Amid conflicting accounts, U.S. troops, police and the
mayor in Mahmudiya said gunmen stormed the area amid grenade or
mortar explosions in a rare form of assault on civilians in
Iraq. The hospital put the death toll at 56, with another 67
wounded.
But the Iraqi Defense Ministry spokesman, insisting only 42
had died, said it was the result of a double car bombing, a
more common form of attack against civilians in an area dubbed
the ‘triangle of death’ for the level of Sunni-Shi’ite
violence.
The identity of the attackers was not clear although the
mayor of Mahmudiya, Muayyad Fadhil, accused gunmen of pouring
out of a mainly Shi’ite suburb of the religiously mixed town
south of the capital and then firing at random on shoppers in
the crowded market after a mortar barrage on the same area.

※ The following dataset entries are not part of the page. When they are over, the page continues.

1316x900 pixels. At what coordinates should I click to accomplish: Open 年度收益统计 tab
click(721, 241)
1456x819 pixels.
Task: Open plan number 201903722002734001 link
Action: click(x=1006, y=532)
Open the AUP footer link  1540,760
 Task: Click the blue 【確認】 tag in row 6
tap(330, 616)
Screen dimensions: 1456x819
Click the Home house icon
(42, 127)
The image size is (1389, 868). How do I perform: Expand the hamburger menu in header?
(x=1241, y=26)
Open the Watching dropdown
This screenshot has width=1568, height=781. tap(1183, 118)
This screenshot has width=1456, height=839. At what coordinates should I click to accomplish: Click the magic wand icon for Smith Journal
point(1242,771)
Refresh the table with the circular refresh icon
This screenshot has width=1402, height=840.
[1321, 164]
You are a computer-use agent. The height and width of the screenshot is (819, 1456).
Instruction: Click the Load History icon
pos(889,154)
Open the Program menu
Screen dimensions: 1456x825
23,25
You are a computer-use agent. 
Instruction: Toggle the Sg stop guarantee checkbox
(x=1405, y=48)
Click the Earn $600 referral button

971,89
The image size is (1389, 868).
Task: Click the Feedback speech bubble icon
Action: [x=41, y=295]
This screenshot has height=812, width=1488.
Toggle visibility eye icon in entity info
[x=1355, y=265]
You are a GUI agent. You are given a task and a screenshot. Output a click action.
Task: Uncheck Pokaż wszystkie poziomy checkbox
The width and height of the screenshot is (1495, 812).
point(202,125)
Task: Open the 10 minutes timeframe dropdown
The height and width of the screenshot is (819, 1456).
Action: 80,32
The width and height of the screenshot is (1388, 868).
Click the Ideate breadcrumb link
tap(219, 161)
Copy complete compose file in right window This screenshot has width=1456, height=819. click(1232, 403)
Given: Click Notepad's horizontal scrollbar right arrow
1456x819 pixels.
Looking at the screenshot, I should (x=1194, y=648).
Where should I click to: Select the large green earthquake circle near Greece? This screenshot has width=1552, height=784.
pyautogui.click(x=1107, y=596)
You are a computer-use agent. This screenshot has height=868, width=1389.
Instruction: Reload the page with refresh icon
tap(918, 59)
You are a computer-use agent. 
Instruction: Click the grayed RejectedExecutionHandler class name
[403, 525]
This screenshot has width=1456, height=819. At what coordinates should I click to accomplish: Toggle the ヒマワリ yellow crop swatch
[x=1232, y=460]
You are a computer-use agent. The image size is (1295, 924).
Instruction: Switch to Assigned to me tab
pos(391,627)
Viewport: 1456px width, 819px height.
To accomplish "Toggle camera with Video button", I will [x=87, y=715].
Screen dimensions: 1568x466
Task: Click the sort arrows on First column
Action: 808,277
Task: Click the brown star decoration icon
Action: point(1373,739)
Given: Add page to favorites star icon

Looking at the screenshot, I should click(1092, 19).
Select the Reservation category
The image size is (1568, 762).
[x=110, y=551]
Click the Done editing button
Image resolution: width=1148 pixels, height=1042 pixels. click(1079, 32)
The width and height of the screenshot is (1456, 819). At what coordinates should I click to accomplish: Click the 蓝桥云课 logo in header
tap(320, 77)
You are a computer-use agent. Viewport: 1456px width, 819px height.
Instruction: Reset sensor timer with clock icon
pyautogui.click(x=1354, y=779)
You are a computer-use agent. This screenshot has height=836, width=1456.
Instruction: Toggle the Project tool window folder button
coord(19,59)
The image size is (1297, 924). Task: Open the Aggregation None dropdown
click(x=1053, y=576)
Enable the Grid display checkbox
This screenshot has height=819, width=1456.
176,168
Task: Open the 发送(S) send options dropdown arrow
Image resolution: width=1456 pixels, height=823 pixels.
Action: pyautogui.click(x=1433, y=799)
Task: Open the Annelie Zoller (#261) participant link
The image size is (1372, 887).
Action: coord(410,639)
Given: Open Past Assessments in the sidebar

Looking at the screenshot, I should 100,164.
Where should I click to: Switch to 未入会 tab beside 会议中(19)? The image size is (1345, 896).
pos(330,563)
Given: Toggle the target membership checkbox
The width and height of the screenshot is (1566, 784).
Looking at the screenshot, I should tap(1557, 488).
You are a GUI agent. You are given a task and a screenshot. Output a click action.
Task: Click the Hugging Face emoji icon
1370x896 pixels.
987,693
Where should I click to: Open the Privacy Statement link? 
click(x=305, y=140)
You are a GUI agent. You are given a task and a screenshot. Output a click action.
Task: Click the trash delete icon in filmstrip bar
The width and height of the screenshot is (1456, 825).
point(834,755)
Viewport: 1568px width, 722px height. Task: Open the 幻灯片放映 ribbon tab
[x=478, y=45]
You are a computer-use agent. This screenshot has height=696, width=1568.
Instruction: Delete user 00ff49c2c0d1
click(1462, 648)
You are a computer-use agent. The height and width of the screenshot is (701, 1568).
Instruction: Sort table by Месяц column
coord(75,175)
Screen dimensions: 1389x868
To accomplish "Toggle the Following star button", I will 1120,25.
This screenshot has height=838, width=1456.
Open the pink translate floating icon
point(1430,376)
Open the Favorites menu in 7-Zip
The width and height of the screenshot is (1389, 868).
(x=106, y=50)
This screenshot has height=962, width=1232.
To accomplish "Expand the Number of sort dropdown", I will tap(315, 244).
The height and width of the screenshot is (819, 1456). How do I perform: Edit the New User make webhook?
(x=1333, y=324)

Fadhil, who calls himself a Shi’ite independent politician,
told Reuters: “There was a mortar attack. Then gunmen came from
… the eastern side of the town. They came into the market and
opened fire at random on the people shopping.”
Local residents also told Reuters they had heard a series
of explosions later punctuated by heavy gunfire. The town, in
the news lately because of a rape-murder investigation against
U.S. troops, was sealed off for a time by police roadblocks.
The U.S. military, in a statement that said 40 people were
killed and 90 wounded, added: “Terrorists stormed a market near
the Mohammed al-Amin mosque in Mahmudiya … Witnesses (said)
there had been a large number of terrorists throwing grenades.”
Iraqi and U.S. soldiers came under fire and reported at
least eight explosions, which bomb disposal experts said had
been caused by grenades, the U.S. military said.
Local police commander Colonel Iyad Mohammed also said
mortars hit the town before the gunmen attacked. He said 55
people were killed. No official confirmed a death toll of 70
given by Iraqiya state television.
Defense Ministry spokesman Major General Abdul Aziz
Mohammed criticized media reports as exaggerated and insisted
that only 42 had died in two car bombs.
PARLIAMENT
Members of parliament from the Shi’ite Islamist faction led
by militant cleric Moqtada al-Sadr quit Monday’s session,
saying the incident was an ambush against a Shi’ite funeral
convoy heading between the capital and a traditional cemetery
at Najaf.
Some accused the security forces of failing in their duty.
The attack came on the anniversary of the 1968 coup that
brought Saddam Hussein’s Baath party to power. Dominated by the
Sunni minority, the party oppressed Shi’ites for 35 years.
While car bombings of markets are commonplace in Iraq,
large-scale gun and grenade attacks on civilians are a rare
tactic, although 40 people were killed a week ago when gunmen
rampaged through a mainly Sunni district in Baghdad.
Such coordinated infantry-style assaults have generally
been restricted to attacks on the Iraqi security forces.
Sunni insurgents like al Qaeda and Baathist diehards as
well as Shi’ite militias have been active in the area, where
the population is mixed between the two Muslim sects whose
violent differences have taken Iraq to the brink of civil war.
On Sunday, a suicide bomber killed 25 people in a cafe
north of Baghdad and the head of the North Oil Company was
kidnapped, the second high-profile abduction in two days in the
city after Iraq’s Olympics chief was snatched on Saturday.
Six Americans have been charged over the alleged rape and
murder of a 14-year-old girl in Mahmudiya in March and the
killing of her parents and 6-year-old sister in their home.
Nearby, three U.S. troops from the same unit were killed in
an attack on an isolated checkpoint last month. Two of them
were abducted before being killed. An al Qaeda-led group has
claimed the attack was in revenge for the rape and murders.